Dyrektor szkoły podstawowej w Zarzeczu (gm. Puławy), od czerwca jest na zwolnieniu lekarskim. Kobieta opuściła miejsce pracy tuż przed przyjazdem policji wezwanej w celu zbadania jej trzeźwości. Wniosek o jej odwołanie czeka na rozpatrzenie.
10 czerwca tuż przed wyjazdem szkolnej wycieczki (dzieci w wieku 5-7 lat) na Farmę Iluzji w Trojanowie, grupa rodziców postanowiła sprawdzić stan trzeźwości opiekunów, w tym dyrektor szkoły. Dyrektor nie czekając na przyjazd funkcjonariuszy, oddelegowała na swoje miejsce innego nauczyciela, a sama – jak twierdzą świadkowie zdarzenia – udała się pieszo w nieznanym kierunku.
Tuż po tym zdarzeniu, rada rodziców wystąpiła do Krzysztofa Brzezińskiego, wójta gminy Puławy, z wnioskiem o jej odwołanie z funkcji dyrektora. Jak tłumaczyła nam przewodnicząca rady, Anna Nita, rodzice zrobili to mając na uwadze przede wszystkim dobro szkoły, dzieci i innych nauczycieli.
Od tamtej pory minęło już ponad dwa miesiące, ale jak dowiedzieliśmy się w Urzędzie Gminy, żadnych decyzji w sprawie pani dyrektor nie zapadły. – Czekamy na wynik trwającego postępowania – przyznaje Paweł Kamola, sekretarz UG.
Chodzi o postępowanie prowadzone przez Komendę Powiatową Policji w Puławach w sprawie wykroczenia z art. 70, paragraf 2 mówiącym o „podejmowaniu czynności zawodowych lub służbowym po użyciu alkoholu, środka odurzającego lub innej podobnie działającej substancji”. Za takie przewinienie grozi areszt lub grzywna.
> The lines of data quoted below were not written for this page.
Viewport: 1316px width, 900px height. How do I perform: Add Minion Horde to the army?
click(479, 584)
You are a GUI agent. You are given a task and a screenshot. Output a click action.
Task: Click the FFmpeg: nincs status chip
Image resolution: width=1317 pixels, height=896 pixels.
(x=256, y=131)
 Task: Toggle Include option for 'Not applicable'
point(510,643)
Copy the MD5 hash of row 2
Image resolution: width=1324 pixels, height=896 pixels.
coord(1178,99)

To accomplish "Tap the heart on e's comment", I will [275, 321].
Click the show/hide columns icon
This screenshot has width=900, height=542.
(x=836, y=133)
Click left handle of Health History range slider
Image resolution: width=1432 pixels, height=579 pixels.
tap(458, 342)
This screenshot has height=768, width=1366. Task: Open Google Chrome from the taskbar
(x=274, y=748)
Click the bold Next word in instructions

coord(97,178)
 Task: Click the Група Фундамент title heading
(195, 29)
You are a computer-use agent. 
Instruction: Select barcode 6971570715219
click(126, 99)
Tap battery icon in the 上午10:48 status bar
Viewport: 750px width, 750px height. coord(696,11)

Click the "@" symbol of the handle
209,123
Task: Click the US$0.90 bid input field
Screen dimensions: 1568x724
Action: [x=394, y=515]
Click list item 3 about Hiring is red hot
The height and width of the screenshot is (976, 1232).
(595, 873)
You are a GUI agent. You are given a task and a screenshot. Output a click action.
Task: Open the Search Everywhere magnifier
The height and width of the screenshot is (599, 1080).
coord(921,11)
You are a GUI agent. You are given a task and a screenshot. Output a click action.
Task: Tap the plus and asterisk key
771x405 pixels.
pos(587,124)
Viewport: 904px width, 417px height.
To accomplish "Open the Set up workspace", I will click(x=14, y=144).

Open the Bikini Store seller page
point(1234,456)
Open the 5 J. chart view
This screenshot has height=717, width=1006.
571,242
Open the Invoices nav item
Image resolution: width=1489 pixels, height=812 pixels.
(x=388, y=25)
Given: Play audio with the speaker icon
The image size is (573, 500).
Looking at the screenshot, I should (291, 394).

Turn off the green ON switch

– Z uwagi na sezon urlopowy nie wszyscy świadkowie zgłosili się na przesłuchanie w wyznaczonym terminie. W związku z tym, osoby te zostały wezwane ponownie. Po przesłuchaniu wszystkich świadków zostanie podjęta decyzja o sposobie zakończenia postępowania – informuje podkom. Ewa Rejn-Kozak, oficer prasowa puławskiej komendy.
Władze gminy nie mają zamiaru podejmować żadnych decyzji w sprawie odwołania dyrektorki przed zakończeniem tej procedury. Na jej wynik czeka także Kuratorium Oświaty w Lublinie.
Pozostali nauczyciele, którzy zaczekali na policję, byli trzeźwi. Dyrektor szkoły w Zarzeczu od czerwca przebywa na zwolnieniu lekarskim.